Failure of Dextroamphetamine Sulfate to Influence Eating and Sleeping Patterns in Obese Schizophrenic PatientsClinical and Pharmacological Significance

Author Affiliations

From the Department of Pharmacology, Cornell University Medical College, New York (Dr. Modell), and the Medical Service, Franklin D. Roosevelt Veterans Administration Hospital, Montrose, NY (Dr. Hussar).

JAMA. 1965;193(4):275-278. doi:10.1001/jama.1965.03090040019006

Data have been accumulated which indicate that in the obese schizophrenic population, dextroamphetamine sulfate (Dexadrine) has little or no effect on eating or sleeping patterns. In contrast to findings in a large literature on the nonschizophrenic obese patient, the obese schizophrenic population differs from them in these parameters of pharmacological effect. The failure of dextroamphetamine to influence either appetite or sleep in a schizophrenic population is put forward as negative evidence in support of an earlier postulation that these two effects of the anorectic amphetamine congeners are probably inseparable because they are the result of the same pharmacological action, and in support of the view that amphetamine congeners useful in the treatment of obesity will tend to cause insomnia and all the other undesirable effects attributable to central stimulation in proportion to their anorectic potency.

» **Task requirements**:
1 - Decide whether each statement agrees with the dextroamphetamine abstract. Answer yes or no and quote the words of the abstract that settle it.
(a) In the obese schizophrenic population, dextroamphetamine sulfate has a strong effect on eating patterns.
(b) The Department of Pharmacology named in the abstract belongs to Cornell University Medical College.
(c) Amphetamine congeners useful in treating obesity are held to cause insomnia in proportion to their anorectic potency.
2 - Reproduce word for word the part of the dextroamphetamine abstract between "Failure of Dextroamphetamine Sulfate" and "NY (Dr. Hussar).", inclusive.

» **Information provided**:
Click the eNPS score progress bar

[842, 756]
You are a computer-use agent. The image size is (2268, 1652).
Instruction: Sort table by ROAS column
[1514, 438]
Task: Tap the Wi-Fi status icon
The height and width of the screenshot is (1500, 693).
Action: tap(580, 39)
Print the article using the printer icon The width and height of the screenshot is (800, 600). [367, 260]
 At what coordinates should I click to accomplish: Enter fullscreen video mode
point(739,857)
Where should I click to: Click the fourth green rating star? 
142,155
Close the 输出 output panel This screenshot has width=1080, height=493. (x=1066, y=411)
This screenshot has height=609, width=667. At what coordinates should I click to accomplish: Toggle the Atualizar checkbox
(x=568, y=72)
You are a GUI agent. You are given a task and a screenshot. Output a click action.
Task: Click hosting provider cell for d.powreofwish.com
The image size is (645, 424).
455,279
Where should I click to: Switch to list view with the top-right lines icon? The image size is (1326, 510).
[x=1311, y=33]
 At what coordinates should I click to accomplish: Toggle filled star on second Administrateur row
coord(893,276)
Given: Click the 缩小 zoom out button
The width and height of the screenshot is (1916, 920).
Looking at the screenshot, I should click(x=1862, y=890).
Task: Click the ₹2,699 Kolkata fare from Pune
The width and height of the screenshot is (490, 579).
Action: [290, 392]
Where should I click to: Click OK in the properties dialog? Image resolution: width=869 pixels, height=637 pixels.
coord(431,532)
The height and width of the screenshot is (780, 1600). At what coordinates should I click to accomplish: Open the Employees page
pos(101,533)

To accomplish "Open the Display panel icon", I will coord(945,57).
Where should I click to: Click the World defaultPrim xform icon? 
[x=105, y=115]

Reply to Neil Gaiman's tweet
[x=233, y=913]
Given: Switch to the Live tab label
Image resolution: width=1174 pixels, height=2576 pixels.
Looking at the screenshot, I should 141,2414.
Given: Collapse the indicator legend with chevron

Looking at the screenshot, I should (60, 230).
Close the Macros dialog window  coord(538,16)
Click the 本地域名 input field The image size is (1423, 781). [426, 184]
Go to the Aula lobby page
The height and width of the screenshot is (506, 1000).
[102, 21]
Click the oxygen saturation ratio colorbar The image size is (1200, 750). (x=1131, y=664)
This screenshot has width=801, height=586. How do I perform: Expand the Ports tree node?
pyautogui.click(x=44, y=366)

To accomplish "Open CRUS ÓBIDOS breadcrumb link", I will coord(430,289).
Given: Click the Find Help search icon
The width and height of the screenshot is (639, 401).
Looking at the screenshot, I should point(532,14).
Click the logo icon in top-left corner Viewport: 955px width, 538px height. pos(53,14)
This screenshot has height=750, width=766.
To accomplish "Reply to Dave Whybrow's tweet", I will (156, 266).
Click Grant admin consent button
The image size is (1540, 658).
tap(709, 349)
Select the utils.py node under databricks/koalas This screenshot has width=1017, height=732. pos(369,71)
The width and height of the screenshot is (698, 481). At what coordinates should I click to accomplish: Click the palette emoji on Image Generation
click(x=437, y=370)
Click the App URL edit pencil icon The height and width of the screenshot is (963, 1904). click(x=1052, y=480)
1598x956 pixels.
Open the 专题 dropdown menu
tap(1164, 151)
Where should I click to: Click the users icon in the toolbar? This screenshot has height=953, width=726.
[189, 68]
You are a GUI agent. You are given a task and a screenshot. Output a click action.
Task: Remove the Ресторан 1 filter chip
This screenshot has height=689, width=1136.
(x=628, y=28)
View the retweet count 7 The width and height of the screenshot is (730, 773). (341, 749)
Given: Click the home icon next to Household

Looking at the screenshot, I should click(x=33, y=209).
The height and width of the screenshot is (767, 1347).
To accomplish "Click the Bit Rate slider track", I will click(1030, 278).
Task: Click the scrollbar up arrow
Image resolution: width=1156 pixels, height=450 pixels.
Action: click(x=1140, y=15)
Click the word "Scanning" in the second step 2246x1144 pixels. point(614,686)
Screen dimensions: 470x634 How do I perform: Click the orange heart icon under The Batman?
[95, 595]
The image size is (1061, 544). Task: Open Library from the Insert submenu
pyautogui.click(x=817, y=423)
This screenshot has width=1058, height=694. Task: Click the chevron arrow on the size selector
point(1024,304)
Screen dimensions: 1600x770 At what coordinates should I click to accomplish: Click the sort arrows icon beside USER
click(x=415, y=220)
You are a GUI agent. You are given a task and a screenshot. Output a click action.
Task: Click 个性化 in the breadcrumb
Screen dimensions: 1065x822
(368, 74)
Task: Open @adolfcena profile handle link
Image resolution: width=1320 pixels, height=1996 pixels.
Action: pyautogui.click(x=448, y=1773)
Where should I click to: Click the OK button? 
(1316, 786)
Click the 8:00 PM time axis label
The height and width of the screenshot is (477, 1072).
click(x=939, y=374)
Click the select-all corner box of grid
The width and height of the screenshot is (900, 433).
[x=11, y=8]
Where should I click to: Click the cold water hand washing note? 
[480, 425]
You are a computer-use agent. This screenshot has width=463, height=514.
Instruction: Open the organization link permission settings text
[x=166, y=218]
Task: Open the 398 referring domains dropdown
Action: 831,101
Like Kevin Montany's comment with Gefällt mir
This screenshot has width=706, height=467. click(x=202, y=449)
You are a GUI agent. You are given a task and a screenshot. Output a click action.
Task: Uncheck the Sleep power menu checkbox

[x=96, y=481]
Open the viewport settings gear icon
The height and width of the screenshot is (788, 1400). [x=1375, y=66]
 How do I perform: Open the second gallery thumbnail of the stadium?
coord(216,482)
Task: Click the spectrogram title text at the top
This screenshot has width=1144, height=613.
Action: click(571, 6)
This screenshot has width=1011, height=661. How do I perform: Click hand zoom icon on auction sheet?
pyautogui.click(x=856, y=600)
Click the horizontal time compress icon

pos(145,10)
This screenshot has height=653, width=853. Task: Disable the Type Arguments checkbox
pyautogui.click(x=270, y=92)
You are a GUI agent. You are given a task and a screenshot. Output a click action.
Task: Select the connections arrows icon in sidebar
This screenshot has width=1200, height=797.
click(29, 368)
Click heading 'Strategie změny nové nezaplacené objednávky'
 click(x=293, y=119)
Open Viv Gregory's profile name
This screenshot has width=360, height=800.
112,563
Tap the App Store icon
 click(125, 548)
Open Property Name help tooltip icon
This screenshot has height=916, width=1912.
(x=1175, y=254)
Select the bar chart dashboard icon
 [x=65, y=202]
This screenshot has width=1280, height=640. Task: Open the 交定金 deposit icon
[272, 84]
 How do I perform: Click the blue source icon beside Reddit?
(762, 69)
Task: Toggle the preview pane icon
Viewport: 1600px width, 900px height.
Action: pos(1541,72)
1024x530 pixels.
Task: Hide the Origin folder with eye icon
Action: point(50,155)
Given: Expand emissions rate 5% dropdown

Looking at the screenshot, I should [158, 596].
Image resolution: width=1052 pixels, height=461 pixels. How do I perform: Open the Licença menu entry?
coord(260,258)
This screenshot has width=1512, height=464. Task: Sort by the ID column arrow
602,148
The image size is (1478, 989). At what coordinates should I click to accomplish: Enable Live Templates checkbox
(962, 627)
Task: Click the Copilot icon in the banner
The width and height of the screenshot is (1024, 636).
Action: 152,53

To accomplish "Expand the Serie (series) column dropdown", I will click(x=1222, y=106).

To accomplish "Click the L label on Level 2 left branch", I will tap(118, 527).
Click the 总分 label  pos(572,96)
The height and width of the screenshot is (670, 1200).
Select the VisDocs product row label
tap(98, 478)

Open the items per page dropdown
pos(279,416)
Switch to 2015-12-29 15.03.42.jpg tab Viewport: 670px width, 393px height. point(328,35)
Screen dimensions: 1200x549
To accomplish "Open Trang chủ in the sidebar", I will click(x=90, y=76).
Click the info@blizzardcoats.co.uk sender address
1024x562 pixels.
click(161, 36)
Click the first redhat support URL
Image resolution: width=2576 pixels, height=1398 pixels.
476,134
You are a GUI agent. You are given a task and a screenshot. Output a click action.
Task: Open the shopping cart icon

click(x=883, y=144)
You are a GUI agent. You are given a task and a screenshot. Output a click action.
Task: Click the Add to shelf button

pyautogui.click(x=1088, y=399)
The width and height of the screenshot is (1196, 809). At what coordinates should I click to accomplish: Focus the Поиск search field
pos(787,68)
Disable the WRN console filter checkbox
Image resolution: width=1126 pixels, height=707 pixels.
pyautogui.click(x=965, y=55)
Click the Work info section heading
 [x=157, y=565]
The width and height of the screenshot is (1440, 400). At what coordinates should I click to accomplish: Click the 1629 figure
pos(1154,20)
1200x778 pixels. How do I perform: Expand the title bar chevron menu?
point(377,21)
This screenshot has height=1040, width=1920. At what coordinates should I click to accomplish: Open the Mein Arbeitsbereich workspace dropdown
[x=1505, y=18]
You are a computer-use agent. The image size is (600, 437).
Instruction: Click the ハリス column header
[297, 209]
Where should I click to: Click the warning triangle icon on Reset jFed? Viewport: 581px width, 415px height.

» **Answers to this exercise**:
1 -
(a) No: "dextroamphetamine sulfate (Dexadrine) has little or no effect on eating or sleeping patterns"
(b) Yes: "From the Department of Pharmacology, Cornell University Medical College, New York (Dr. Modell)"
(c) Yes: "will tend to cause insomnia and all the other undesirable effects attributable to central stimulation in proportion to their anorectic potency"

2 -
Failure of Dextroamphetamine Sulfate to Influence Eating and Sleeping Patterns in Obese Schizophrenic PatientsClinical and Pharmacological Significance

Author Affiliations

From the Department of Pharmacology, Cornell University Medical College, New York (Dr. Modell), and the Medical Service, Franklin D. Roosevelt Veterans Administration Hospital, Montrose, NY (Dr. Hussar).